## DATA SHOWN

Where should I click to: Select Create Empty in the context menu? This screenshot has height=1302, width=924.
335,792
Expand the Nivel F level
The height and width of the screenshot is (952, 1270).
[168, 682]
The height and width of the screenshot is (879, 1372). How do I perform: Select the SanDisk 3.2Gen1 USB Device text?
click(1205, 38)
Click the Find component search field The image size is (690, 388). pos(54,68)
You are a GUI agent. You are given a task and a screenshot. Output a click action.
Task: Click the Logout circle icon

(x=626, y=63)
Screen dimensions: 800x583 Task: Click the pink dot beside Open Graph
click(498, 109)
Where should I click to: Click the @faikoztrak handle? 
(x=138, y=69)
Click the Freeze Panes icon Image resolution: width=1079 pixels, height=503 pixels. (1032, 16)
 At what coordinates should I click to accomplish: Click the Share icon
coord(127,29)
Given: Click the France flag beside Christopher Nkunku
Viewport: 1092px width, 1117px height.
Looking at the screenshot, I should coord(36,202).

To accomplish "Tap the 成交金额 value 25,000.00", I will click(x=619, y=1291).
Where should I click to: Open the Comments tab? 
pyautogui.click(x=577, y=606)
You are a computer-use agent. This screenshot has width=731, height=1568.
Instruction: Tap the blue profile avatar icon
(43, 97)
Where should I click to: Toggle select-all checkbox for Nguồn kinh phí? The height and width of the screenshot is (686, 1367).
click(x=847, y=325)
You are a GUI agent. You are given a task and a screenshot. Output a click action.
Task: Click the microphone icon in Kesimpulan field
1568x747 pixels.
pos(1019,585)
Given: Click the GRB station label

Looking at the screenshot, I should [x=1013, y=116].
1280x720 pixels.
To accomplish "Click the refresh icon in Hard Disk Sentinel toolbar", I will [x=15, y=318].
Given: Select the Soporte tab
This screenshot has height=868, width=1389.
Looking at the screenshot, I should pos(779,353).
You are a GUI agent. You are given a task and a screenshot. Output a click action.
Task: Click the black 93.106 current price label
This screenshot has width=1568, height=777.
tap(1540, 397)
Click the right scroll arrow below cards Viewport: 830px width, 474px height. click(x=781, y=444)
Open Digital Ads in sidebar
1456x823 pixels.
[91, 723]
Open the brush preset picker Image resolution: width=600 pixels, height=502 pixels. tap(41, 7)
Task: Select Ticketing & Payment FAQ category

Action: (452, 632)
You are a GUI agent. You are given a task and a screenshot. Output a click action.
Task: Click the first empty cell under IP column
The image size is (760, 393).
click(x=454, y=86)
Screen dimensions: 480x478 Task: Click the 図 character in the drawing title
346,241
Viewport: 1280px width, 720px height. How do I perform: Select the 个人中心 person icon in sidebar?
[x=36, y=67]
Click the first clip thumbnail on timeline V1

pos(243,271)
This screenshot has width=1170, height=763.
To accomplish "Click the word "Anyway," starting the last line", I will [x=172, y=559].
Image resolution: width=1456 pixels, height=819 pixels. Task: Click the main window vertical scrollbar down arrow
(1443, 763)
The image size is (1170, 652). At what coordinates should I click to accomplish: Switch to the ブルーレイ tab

## SET TASK
Please write out again every line from the one containing "Click the right" down to the one containing "will [x=172, y=559].", both included and requests kept, multiplying each coordinate in the answers by 1.2 and rounding to whole numbers with halves going up. Give only these lines.

## TASK OUTPUT
Click the right scroll arrow below cards Viewport: 830px width, 474px height. click(x=937, y=533)
Open Digital Ads in sidebar
1456x823 pixels.
[109, 868]
Open the brush preset picker Image resolution: width=600 pixels, height=502 pixels. tap(49, 8)
Task: Select Ticketing & Payment FAQ category

Action: (542, 758)
You are a GUI agent. You are given a task and a screenshot. Output a click action.
Task: Click the first empty cell under IP column
The image size is (760, 393).
click(x=545, y=103)
Screen dimensions: 480x478 Task: Click the 図 character in the drawing title
415,289
Viewport: 1280px width, 720px height. How do I perform: Select the 个人中心 person icon in sidebar?
[x=43, y=80]
Click the first clip thumbnail on timeline V1

pos(292,325)
This screenshot has width=1170, height=763.
To accomplish "Click the word "Anyway," starting the last line", I will [x=206, y=671].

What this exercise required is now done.